In the study, known as DISCOVER 1, a total of 573 patients with severe ABSSSI were randomized to receive either dalbavancin 1 g IV over 30 minutes on day 1 followed by 500 mg IV on day 8; or vancomycin 1 g or 15 mg/kg IV every 12 hours for at least 3 days, with an option to switch to oral linezolid 600 mg every 12 hours.
The primary endpoint for regulatory review in the United States was combined factors known as the early response endpoint – cessation of the spread of the erythema of the infection, and the absence of fever at 48-72 hours after treatment initiation.
Overall, 83.3% of patients in the dalbavancin group achieved the early response endpoint compared with 81.8% of patients in the vancomycin group, for a difference of 1.5%. The most commonly reported adverse events in the dalbavancin and vancomycin/linezolid groups were nausea (4.2% vs. 4.6%, respectively), diarrhea (1.4% vs. 3.9%), headache (4.9% vs. 4.9%), pruritus (0.4% vs. 3.9%), hypertension (2.5% vs. 2.5%), rash (2.1% vs. 2.1%), and asthenia (0.4% vs. 2.1%).
Dr. Boucher, director of the infectious diseases fellowship program and an associate professor of medicine at Tufts, characterized the findings as especially impressive, considering that patients in DISCOVER 1 had very large skin lesions (a median area of about 333 cm2), and high frequencies of fever (85%) and systemic inflammatory response syndrome (61%), which is a marker of very severe illness. "It means that the drug stood up to very ill patients," she said.

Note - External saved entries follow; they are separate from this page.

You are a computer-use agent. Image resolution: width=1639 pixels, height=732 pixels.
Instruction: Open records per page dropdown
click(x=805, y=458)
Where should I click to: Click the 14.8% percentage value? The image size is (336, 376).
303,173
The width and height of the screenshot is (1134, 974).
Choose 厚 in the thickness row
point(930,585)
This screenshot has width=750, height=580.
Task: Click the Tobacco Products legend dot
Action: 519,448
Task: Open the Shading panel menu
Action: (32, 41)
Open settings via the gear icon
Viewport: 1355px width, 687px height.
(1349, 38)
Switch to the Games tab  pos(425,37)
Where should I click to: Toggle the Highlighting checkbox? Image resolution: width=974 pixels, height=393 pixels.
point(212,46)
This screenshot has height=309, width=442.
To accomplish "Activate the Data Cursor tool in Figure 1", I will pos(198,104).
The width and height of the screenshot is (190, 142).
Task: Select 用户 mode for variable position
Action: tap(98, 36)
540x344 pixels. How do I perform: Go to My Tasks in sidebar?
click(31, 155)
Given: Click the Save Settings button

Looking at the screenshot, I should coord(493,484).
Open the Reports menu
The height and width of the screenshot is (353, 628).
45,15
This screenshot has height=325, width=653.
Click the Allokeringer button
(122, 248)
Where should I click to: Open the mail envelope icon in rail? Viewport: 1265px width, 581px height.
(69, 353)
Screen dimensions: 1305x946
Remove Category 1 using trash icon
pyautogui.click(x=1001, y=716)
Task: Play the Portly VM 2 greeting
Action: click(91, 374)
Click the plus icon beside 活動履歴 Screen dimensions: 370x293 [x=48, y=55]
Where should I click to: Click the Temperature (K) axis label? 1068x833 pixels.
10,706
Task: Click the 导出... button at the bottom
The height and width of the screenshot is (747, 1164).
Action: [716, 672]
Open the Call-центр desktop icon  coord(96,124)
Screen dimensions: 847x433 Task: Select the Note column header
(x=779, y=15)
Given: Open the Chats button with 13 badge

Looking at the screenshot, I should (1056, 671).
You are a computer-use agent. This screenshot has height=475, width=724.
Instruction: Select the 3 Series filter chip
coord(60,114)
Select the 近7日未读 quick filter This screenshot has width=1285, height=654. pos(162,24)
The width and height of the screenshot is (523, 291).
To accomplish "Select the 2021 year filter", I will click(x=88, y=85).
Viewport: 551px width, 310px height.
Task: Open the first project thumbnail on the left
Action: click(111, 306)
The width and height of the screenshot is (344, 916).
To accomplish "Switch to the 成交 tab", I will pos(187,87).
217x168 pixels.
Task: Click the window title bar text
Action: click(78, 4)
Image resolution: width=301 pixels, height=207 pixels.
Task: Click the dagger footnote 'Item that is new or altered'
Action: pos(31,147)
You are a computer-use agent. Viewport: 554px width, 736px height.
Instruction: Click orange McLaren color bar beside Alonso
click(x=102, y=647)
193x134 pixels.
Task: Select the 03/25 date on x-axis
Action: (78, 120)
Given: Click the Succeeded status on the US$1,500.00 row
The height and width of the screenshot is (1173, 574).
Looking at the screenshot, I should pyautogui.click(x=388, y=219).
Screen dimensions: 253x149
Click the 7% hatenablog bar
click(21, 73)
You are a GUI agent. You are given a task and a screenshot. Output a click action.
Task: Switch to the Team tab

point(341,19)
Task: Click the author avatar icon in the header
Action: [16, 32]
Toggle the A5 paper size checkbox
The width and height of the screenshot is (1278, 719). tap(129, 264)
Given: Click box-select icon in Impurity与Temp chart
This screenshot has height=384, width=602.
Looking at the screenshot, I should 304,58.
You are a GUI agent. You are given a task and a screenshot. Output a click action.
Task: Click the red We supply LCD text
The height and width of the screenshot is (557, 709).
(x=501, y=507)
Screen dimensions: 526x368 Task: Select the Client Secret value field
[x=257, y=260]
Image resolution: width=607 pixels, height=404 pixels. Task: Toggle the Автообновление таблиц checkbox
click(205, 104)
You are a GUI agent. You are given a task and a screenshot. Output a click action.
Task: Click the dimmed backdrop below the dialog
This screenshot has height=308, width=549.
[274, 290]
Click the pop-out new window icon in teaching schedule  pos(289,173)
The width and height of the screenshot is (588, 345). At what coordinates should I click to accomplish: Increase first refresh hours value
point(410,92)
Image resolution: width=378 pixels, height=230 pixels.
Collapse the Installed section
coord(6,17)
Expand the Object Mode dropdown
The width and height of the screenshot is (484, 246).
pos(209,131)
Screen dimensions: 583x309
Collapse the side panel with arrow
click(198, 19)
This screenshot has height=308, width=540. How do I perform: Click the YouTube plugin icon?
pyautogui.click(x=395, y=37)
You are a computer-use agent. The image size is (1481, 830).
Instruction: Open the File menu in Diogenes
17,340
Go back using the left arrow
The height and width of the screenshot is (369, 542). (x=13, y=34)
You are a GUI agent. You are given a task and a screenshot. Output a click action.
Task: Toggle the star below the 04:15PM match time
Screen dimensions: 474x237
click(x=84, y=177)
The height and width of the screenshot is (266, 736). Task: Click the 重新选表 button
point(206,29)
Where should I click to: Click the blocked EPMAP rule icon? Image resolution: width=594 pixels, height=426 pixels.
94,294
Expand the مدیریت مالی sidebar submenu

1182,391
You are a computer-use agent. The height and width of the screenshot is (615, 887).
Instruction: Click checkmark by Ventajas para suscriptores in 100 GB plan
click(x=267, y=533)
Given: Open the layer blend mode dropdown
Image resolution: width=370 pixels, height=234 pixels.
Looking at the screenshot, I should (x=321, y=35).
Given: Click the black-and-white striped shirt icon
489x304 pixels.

She acknowledged certain limitations of the study, including the fact that adherence to twice-daily therapy with vancomycin/linezolid "may not be as high in a real-world setting as that seen in a closely monitored clinical trial setting."
Dr. Boucher disclosed that she is a scientific adviser for Durata Therapeutics, which sponsored the study, and has ties to numerous other pharmaceutical companies.
AT ICAAC 2013
Major finding: The proportion of patients with severe acute bacterial skin and skin structure infections who took dalbavancin and achieved the early response endpoint was similar to that of patients who took vancomycin (83.3% vs. 81.8%, respectively).
Data source: A study of 573 patients with severe ABSSSI randomized to dalbavancin (1 g IV over 30 minutes on day 1, followed by 500 mg IV on day 8) or vancomycin (1 g or 15 mg/kg IV every 12 hours for at least 3 days), with an option to switch to oral linezolid 600 mg every 12 hours.
Disclosures: Dr. Boucher disclosed that she is a scientific adviser for Durata Therapeutics, which sponsored the study, and has ties to numerous other pharmaceutical companies.